A parish that has been at the heart of Dublin City for almost two centuries will come together in celebration this weekend.
On Sunday, (29th April), St Andrew’s Church on Westland Row will celebrate its 180th anniversary. The celebrations are being held in preparation for the Eucharistic Congress which takes place in June. Archbishop Diarmuid Martin will be the principal celebrant of the anniversary Mass which takes place at 11.30am.
In 1832 the Parish Priest, Dr Michael Blake, laid the foundation stone for what was described as “perhaps the largest and most costly edifice in the Kingdom”. The church cost £20,000 to build, a large sum reflecting the new-found confidence of Irish Catholics in the period after Emancipation. The decision to build St Andrews was also strongly supported by one of its most eminent parishioners, Daniel O’Connell.

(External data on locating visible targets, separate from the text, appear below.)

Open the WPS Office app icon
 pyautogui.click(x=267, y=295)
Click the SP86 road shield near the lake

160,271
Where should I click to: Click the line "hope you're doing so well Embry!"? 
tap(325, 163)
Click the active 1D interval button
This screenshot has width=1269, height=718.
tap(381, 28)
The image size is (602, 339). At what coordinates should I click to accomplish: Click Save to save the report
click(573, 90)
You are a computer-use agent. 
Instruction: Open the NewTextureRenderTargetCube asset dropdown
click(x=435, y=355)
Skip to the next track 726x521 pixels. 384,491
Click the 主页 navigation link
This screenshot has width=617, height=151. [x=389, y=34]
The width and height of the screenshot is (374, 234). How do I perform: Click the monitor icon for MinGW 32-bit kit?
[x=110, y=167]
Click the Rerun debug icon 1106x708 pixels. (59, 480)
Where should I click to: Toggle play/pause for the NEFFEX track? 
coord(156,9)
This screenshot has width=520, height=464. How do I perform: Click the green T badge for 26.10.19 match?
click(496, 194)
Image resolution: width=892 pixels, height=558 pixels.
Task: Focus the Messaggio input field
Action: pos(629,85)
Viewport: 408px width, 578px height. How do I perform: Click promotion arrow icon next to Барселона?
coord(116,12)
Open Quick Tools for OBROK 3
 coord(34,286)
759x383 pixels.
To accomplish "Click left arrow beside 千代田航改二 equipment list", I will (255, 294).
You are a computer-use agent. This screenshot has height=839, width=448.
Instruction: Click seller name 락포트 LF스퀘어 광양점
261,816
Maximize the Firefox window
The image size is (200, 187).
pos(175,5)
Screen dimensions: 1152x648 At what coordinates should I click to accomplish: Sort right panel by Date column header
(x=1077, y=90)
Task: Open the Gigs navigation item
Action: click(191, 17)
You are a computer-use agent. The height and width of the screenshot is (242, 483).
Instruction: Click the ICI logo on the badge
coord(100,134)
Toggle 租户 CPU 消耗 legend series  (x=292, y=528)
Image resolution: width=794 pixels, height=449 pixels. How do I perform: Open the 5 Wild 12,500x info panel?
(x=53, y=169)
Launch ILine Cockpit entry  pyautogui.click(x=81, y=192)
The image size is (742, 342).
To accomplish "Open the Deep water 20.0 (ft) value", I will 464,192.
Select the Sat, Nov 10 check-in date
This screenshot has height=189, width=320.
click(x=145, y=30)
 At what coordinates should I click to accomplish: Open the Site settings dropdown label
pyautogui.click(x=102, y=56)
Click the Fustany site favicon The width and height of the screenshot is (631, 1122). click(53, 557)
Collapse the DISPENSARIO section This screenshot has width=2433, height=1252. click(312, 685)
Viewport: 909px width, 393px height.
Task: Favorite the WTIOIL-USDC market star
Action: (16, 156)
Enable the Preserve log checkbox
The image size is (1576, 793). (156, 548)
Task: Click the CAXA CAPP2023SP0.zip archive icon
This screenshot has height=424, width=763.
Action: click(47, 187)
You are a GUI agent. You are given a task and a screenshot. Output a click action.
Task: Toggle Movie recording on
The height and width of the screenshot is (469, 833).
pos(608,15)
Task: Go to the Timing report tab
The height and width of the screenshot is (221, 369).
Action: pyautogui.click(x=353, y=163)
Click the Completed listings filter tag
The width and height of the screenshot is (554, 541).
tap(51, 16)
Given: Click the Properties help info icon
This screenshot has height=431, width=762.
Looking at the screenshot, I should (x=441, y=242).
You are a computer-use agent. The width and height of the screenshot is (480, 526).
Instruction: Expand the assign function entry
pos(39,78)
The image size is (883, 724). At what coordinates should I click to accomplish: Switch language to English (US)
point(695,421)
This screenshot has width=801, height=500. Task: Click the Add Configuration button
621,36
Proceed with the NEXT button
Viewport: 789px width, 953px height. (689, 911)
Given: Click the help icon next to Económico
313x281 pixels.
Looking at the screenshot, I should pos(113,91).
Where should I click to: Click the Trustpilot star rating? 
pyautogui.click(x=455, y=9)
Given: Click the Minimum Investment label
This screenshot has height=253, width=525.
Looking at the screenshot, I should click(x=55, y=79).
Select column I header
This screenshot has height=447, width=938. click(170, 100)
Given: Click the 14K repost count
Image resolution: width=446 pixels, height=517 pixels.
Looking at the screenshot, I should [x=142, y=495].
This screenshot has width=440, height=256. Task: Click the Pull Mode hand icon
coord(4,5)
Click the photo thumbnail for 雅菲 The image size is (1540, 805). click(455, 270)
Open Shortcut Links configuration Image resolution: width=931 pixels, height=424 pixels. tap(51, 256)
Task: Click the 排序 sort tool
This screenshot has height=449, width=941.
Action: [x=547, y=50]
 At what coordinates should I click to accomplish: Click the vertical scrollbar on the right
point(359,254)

The parish of St Andrew’s includes some of the most important public institutions in Dublin including The Houses of the Oireachtas, The Mansion House, Trinity College and The National Library, Gallery and Museum. Throughout the years the church has seen State funerals, celebrity weddings, formal public liturgies and intimate local and family occasions.
Today St Andrew’s serves a diverse community that reflects the reality of Catholic life in Dublin. Hundreds of people drop into the church every week to light a candle, say a prayer or simply to take a few minutes out for reflection. Many attend Mass daily, much as James Joyce described in Ulysses, when he wrote about the church as All Hallows, after the ancient Priory on whose lands it is built.
The parish community will use the anniversary celebrations as a time for renewal and rededication. They will be joined by members of the Lithuanian community as St Andrew’s is also home to the Lithuanian National Chaplaincy.